## BEGIN

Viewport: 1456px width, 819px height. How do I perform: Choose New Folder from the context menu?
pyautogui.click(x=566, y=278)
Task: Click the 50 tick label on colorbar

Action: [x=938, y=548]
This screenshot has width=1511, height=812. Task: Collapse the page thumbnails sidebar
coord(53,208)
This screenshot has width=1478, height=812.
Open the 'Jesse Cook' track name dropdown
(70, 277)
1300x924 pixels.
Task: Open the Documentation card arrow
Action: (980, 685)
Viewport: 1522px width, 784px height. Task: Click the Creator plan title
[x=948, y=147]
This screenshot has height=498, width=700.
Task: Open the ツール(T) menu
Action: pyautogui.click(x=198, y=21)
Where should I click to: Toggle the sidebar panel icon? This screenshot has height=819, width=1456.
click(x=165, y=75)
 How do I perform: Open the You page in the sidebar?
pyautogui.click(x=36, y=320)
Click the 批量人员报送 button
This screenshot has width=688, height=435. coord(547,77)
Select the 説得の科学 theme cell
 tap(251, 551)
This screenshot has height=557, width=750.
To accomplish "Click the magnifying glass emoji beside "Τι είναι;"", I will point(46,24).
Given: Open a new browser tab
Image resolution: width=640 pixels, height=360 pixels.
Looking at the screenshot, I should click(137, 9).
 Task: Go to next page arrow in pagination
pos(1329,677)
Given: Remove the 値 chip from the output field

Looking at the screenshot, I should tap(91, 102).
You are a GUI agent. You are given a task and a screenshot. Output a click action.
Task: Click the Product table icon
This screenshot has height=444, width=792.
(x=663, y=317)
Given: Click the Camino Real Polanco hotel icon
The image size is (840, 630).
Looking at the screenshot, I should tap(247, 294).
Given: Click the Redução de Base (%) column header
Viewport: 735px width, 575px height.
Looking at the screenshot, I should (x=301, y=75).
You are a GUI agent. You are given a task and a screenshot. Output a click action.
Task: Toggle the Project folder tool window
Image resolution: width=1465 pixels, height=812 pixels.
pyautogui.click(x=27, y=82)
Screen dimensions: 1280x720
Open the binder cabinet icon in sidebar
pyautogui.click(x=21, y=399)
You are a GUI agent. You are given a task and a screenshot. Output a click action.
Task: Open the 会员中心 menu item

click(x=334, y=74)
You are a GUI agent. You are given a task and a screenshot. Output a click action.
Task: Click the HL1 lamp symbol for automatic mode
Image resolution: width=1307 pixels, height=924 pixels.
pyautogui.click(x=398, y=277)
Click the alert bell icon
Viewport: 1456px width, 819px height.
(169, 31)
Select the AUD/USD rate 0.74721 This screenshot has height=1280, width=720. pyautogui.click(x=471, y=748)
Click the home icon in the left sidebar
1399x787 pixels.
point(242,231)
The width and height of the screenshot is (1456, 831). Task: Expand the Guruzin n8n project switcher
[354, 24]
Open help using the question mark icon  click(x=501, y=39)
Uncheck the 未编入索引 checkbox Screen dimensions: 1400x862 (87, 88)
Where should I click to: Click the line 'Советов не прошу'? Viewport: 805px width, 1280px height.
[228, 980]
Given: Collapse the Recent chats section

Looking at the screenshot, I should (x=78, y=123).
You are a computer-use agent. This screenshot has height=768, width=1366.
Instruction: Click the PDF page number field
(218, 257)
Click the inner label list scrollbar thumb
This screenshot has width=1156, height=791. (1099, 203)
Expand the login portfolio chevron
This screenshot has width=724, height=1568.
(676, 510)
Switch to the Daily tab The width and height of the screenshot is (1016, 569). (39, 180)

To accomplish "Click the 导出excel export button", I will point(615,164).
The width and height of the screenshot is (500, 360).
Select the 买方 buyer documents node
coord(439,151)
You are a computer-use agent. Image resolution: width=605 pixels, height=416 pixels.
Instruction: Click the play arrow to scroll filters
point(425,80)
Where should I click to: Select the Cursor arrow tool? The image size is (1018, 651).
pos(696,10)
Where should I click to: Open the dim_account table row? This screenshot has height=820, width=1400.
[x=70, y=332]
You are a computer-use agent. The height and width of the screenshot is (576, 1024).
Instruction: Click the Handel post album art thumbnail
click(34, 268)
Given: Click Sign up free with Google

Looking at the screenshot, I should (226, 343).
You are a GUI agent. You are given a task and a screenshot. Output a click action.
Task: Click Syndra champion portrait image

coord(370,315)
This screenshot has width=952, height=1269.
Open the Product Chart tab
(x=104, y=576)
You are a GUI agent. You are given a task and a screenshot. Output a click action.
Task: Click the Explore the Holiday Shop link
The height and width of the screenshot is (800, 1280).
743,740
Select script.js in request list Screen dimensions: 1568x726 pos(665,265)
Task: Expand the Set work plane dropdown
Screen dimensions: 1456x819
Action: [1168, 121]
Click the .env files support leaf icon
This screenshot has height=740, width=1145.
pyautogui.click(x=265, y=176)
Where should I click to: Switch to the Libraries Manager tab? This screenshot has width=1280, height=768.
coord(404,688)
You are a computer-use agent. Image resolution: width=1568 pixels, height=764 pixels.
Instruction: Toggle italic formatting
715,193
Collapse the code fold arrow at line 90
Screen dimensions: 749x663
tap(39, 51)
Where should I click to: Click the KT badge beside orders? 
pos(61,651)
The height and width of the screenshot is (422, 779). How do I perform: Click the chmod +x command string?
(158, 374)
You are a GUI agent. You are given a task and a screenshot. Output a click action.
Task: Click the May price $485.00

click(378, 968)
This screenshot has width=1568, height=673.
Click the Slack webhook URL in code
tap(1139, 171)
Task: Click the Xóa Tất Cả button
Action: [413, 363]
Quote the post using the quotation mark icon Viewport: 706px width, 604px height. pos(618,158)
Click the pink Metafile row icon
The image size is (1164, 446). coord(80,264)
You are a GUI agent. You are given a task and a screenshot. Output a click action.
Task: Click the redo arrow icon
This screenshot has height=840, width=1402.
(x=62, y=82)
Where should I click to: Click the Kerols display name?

## END

Copy out the records above, from the line with "Task: Click the 50 tick label on colorbar" up to and including the line with "Action: (980, 685)", keeping each line as it appears.

Task: Click the 50 tick label on colorbar

Action: [x=938, y=548]
This screenshot has width=1511, height=812. Task: Collapse the page thumbnails sidebar
coord(53,208)
This screenshot has width=1478, height=812.
Open the 'Jesse Cook' track name dropdown
(70, 277)
1300x924 pixels.
Task: Open the Documentation card arrow
Action: (980, 685)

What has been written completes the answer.